====== Quoted passage ======

Ask Amy: Parents are appalled by allergic reaction

Ask Amy: Parents are appalled by allergic reaction

Dear Amy: My husband and I were thrilled recently to have the opportunity to leave town for one night. My parents offered to watch our 4-year-old son for the 24 hours we were gone. My folks live locally and have spent a lot of time with their grandson, but they’ve never done the overnight thing before.

We left our folks very prepared with pre-made meals, and we were confident that everything would be fine.

Just after we arrived at our destination (a four-hour drive) we got a call from my sister, who said that our son had been taken to the ER because of an allergic reaction to peanuts.

My parents know about our son’s nut allergy. We do have peanut butter in the house, but after discovering this allergy a couple of years ago, we of course never give him peanuts in any form.

Turns out that my dad decided to give him some peanut butter on a cracker “as a snack.”

We raced home, and by then everybody was home. My sister was at our house with our son. He was fine and in bed. My parents had gone back to their house.

I called them the next morning to hear what had happened and my dad told me he had given our son peanut butter. I would have been completely understanding if he had told me that they’d forgotten about the allergy, but he didn’t say that. He said basically that he “didn’t believe” in this allergy and he didn’t think this would be a big deal (I guess until our son’s throat closed and they raced him to the hospital).

======

_Exercise directions_:
Answer from the letter:
(a) How old is the couple's son?
(b) Who called the couple to say their son had been taken to the ER?
(c) What did the grandfather give the boy "as a snack"?

====== Listed entries ======

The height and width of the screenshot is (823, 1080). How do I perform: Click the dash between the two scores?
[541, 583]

======
====== Listed entries ======

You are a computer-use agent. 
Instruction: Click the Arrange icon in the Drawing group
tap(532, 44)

======
====== Listed entries ======

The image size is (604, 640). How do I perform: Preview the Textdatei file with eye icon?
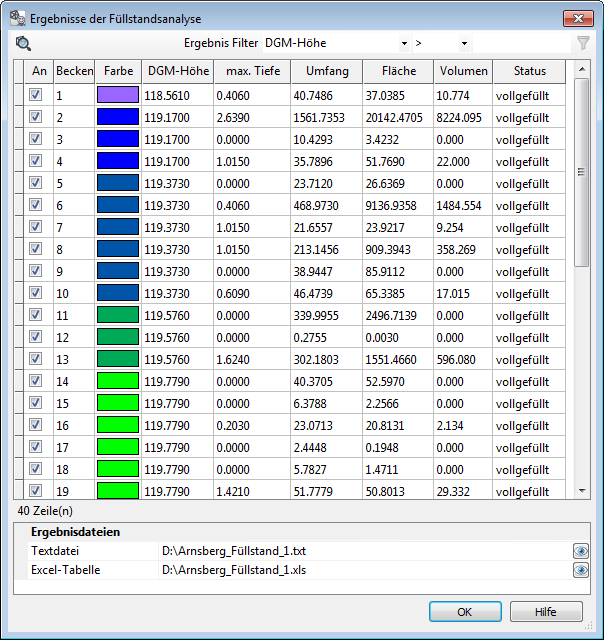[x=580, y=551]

======

_Exercise answer_:
(a) 4 years old
(b) The writer's sister
(c) Peanut butter on a cracker